O benefício de R$ 600 foi estabelecido durante o governo de Jair Bolsonaro, nos últimos meses de seu mandato. Naquele período, o programa de transferência de renda se chamava Auxílio Brasil. O valor básico era de R$ 400, mas uma parcela adicional de R$ 200 elevou temporariamente o pagamento mínimo para R$ 600.
Após assumir a Presidência, Lula retomou o nome Bolsa Família e manteve o piso de R$ 600. A manutenção do valor foi viabilizada pela chamada PEC da Transição, aprovada pelo Congresso no fim de 2022, que abriu espaço no Orçamento para despesas sociais do novo governo.

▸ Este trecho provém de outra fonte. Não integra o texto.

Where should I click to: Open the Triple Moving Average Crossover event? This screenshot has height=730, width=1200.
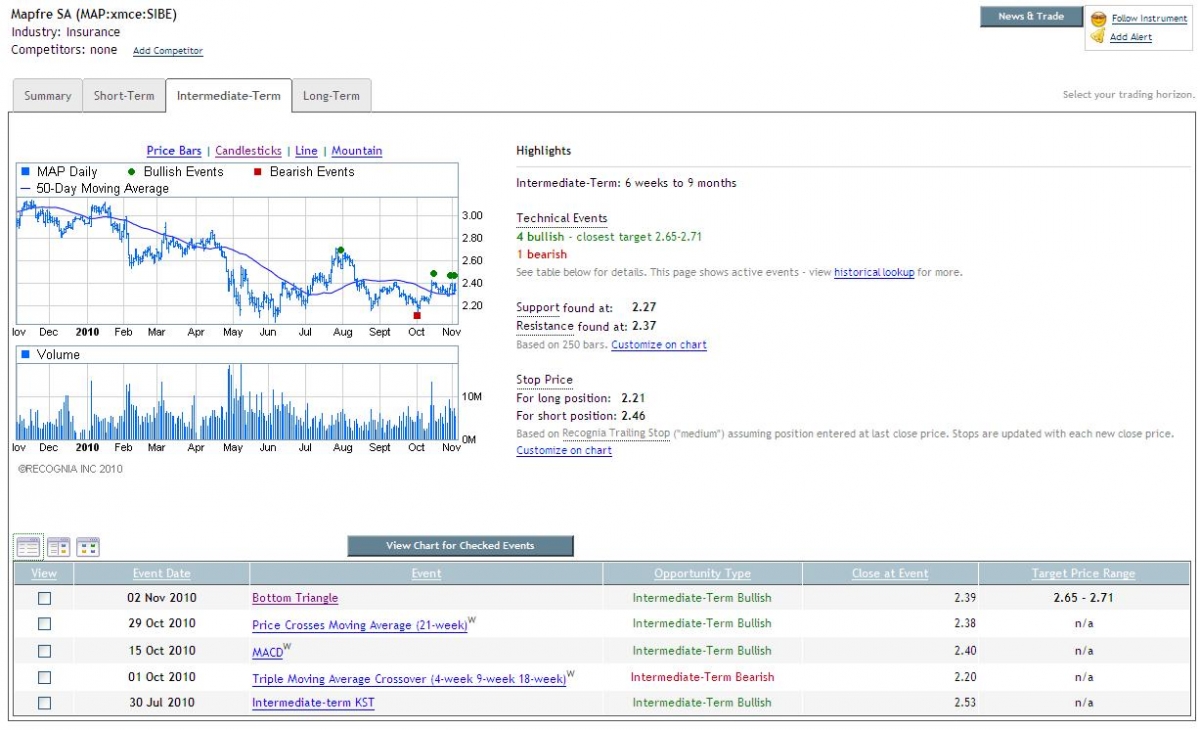[x=409, y=678]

O reajuste anunciado nesta quinta-feira (17) corresponde a 15,04% e, segundo o governo, considera a variação acumulada do Índice Nacional de Preços ao Consumidor (INPC) entre março de 2023 e agosto de 2026. O benefício médio, atualmente próximo de R$ 678, deverá passar para cerca de R$ 777.
Além do valor mínimo, serão corrigidos os demais benefícios que compõem o programa. O Benefício de Renda de Cidadania, pago por integrante da família, passará de R$ 142 para R$ 164. O Benefício Primeira Infância, destinado a crianças de até sete anos incompletos, subirá de R$ 150 para R$ 173. Já o Benefício Variável Familiar passará de R$ 50 para R$ 58.
O programa atende atualmente cerca de 19,3 milhões de famílias. O reajuste terá impacto estimado de R$ 5,8 bilhões nas contas públicas em 2026. Para 2027 e 2028, o Ministério da Fazenda calcula um custo adicional anual de R$ 22,7 bilhões.
O anúncio ocorre 17 dias antes do primeiro turno das eleições, marcado para 4 de outubro. Os primeiros pagamentos com os valores reajustados estão previstos para 19 de outubro, entre o primeiro e o segundo turnos.
A Advocacia-Geral da União (AGU) informou que a correção dos benefícios com base no INPC não estaria alcançada pelas restrições da legislação eleitoral, por se tratar, segundo o órgão, de atualização dos valores pela inflação.